In healthy people with normal lung function blood levels of SP-D are low, but when lung function is impaired (as with infections, smoking or COPD), SP-D leaks from the lungs into the blood and then into the circulation, increasing the risk of atherosclerosis.

This study aimed to determine whether or not circulating SP-D is related to cardiovascular morbidity and mortality in two independent cohorts: first, a large cohort of patients having coronary angiography for suspected coronary artery disease; and second, a “replication” cohort of ex- and current smokers with mild airflow restriction but without a known history of cardiovascular disease.

“We’ve known for a long time that chronic lung inflammation is associated with an increased risk of cardiovascular and total mortality,” said investigator Dr Don Sin from the Providence Heart and Lung Institute at St Paul’s Hospital, and University of British Columbia, Vancouver, Canada. “However, apart from lung function tests, there are no universally accepted biomarkers that could clearly predict these events. Recent studies have identified SP-D as a promising biomarker of lung inflammation and injury – for example, circulating SP-D levels are nearly 40% higher in active smokers than in lifetime non-smokers, and rise further in subjects with impaired lung function. It was our hypothesis that in the systemic circulation SP-D may promote atherosclerosis.”

Plasma SP-D levels were measured in 806 patients having coronary angiography. These patients were derived from the Vancouver Coronary Angiography Cohort referred for angiography between 1992 and 1995. Coronary artery disease was defined as any lesion causing at least 20% stenosis (and severe coronary artery disease at least 50%). Follow-up continued until 2007, with primary outcome defined as cardiovascular disease mortality. The replication cohort was derived from the Lung Health Study and included subjects with mild or moderate COPD.

The angiography patients who died during follow-up (30% of the cohort) had significantly higher plasma SP-D levels than those who survived (median 85.4 vs. 64.8 ng/mL; P < 0.0001). Those in the highest quintile of SP-D had a 4.4-fold higher risk of cardiovascular disease mortality than those in the lowest quintile, independent of age, sex, and plasma lipid levels.

Eight per cent of the patients in this group had coronary artery disease (verified by angiography), 71% had severe coronary artery disease, and 29% had angiographic evidence of triple vessel disease. Cardiovascular disease accounted for 45% of the total deaths in this group.

In the group of current and ex-smokers serum SP-D levels were higher in those who died or were hospitalised for cardiovascular disease than in those who did not (median 99.8 vs. 90.6 ng/mL; P = 0.0001).

Dr Sin described the association between circulating SP-D levels and cardiovascular disease as “strong” but emphasised that the study was designed to determine causality. “Based on our data,” he said, “we cannot determine whether SP-D was intrinsically involved in the pathogenesis of cardiovascular events or an epiphenomenon of lung inflammation.”

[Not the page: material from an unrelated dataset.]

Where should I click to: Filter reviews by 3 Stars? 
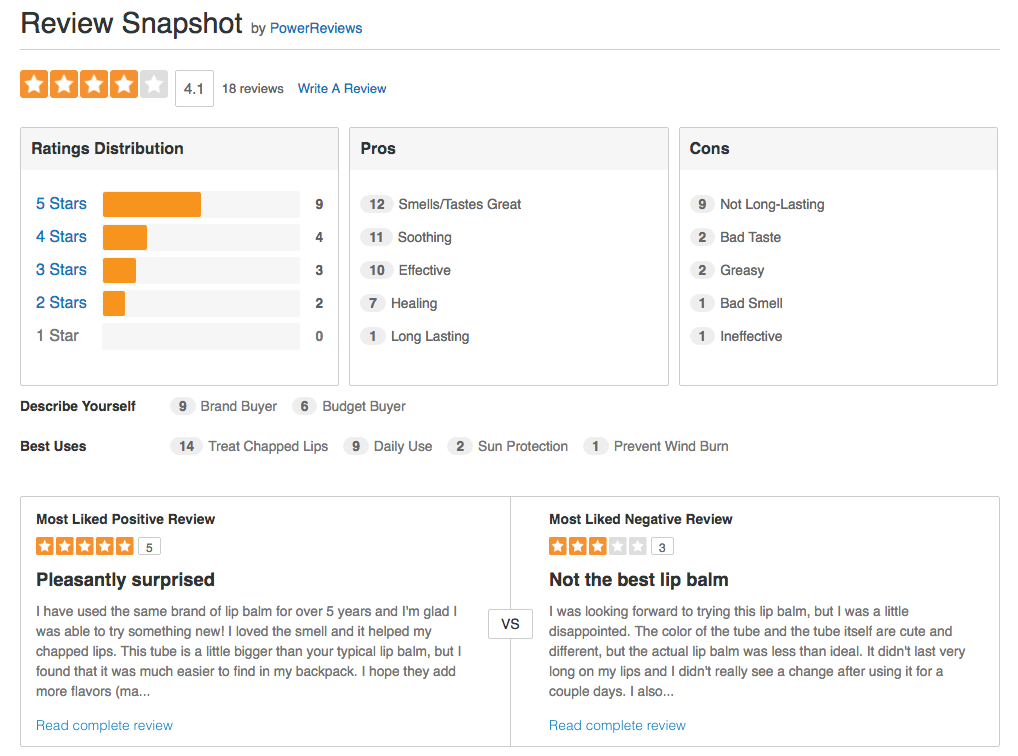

However, he agreed that circulating SP-D levels were a strong predictor of future cardiovascular disease mortality, independent of other risk factors. “Our data certainly implicate lung inflammation in the pathogenesis of heart and blood vessel disease and raise the possibility of using this protein as a biomarker for risk stratification in cardiovascular disease patients above and beyond the traditional biomarkers of serum cholesterol and C-reactive protein. SP-D may provide a simple blood test to determine who has lung disease and is also at high risk of heart and blood vessel disease. Such patients could be targeted for interventions such as smoking cessation and drug therapy to lower their heart disease risk.”